# How do you use the chain rule to differentiate y=sin^3x+cos^3x?

Oct 7, 2016

#### Explanation:

$y = {\sin}^{3} x + {\cos}^{3} x$

$\frac{\mathrm{dy}}{\mathrm{dx}} = \frac{d}{\mathrm{dx}} \left({\sin}^{3} x\right) + \frac{d}{\mathrm{dx}} \left({\cos}^{3} x\right)$

Now we'll be using the chain rule to get $\frac{\mathrm{dy}}{\mathrm{dx}}$...

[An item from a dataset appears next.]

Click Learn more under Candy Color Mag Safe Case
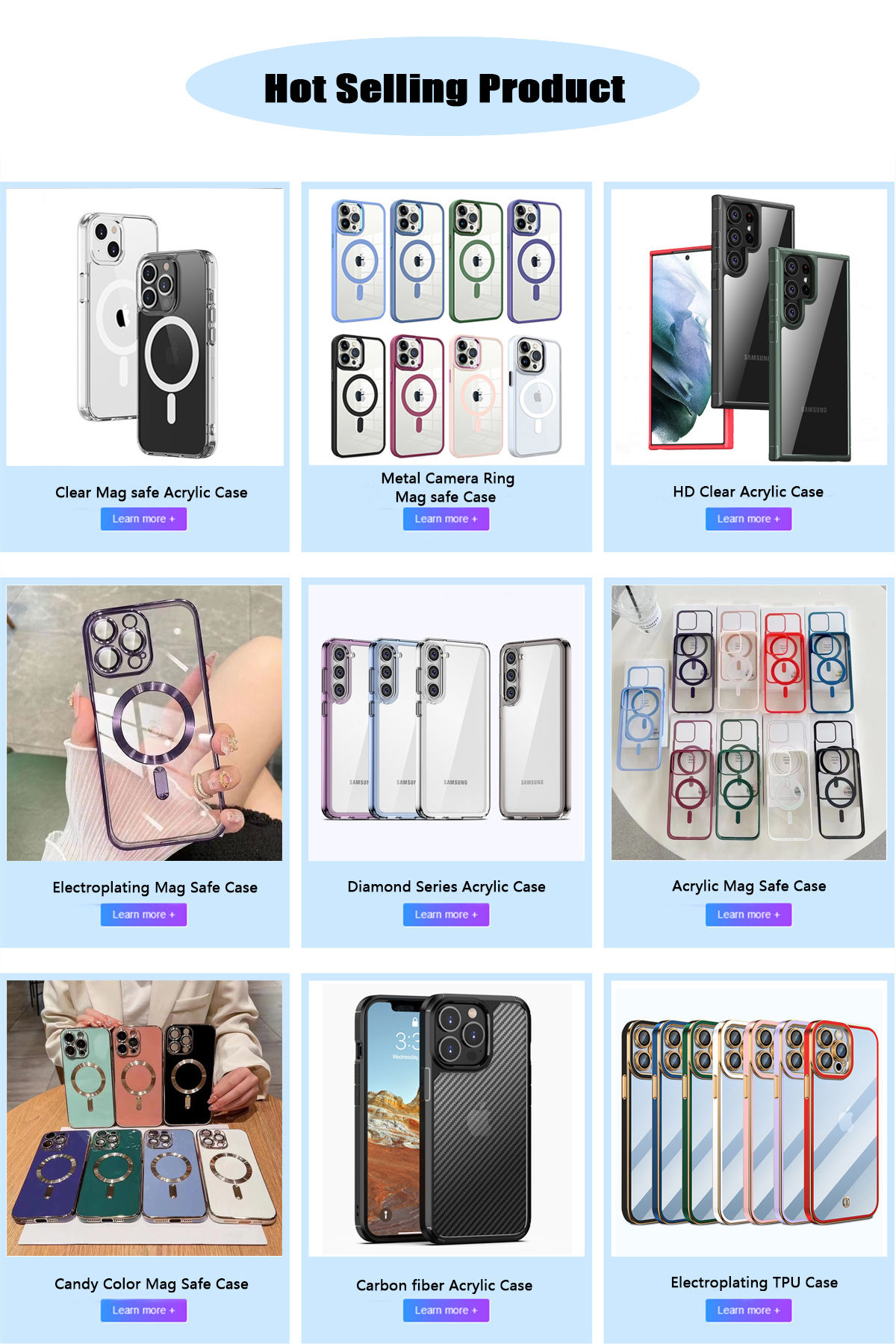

$\frac{\mathrm{dy}}{\mathrm{dx}} = \frac{\mathrm{dy}}{\mathrm{du}} \cdot \frac{\mathrm{du}}{\mathrm{dx}}$

So, here it goes...

$\frac{d}{\mathrm{du}} \left({u}^{3}\right) = 3 {u}^{2} = 3 {\sin}^{2} x$

$\frac{d}{\mathrm{dx}} \left(\sin x\right) = \cos x$

$\frac{d}{\mathrm{du}} \left({u}^{3}\right) \cdot \frac{d}{\mathrm{dx}} \left(\sin x\right) = 3 {\sin}^{2} x \cos x$

Which means that:

$\frac{d}{\mathrm{dx}} \left({\sin}^{3} x\right) = 3 {\sin}^{2} x \cos x$

Now...

$\frac{d}{\mathrm{dp}} \left({p}^{3}\right) = 3 {p}^{2} = 3 {\cos}^{2} x$

$\frac{d}{\mathrm{dx}} \left(\cos x\right) = - \sin x$

$\frac{d}{\mathrm{dp}} \left({p}^{3}\right) \cdot \frac{d}{\mathrm{dx}} \left(\cos x\right) = - 3 {\cos}^{2} x \sin x$

Which means that...

$\frac{d}{\mathrm{dx}} \left({\cos}^{3} x\right) = - 3 {\cos}^{2} x \sin x$

Since...

$\frac{\mathrm{dy}}{\mathrm{dx}} = \frac{d}{\mathrm{dx}} \left({\sin}^{3} x\right) + \frac{d}{\mathrm{dx}} \left({\cos}^{3} x\right)$

$\frac{\mathrm{dy}}{\mathrm{dx}} = 3 {\sin}^{2} x \cos x - 3 {\cos}^{2} x \sin x$

$= 3 \sin x \cos x \left(\sin x - \cos x\right)$

You can then again transform this result if you wish to.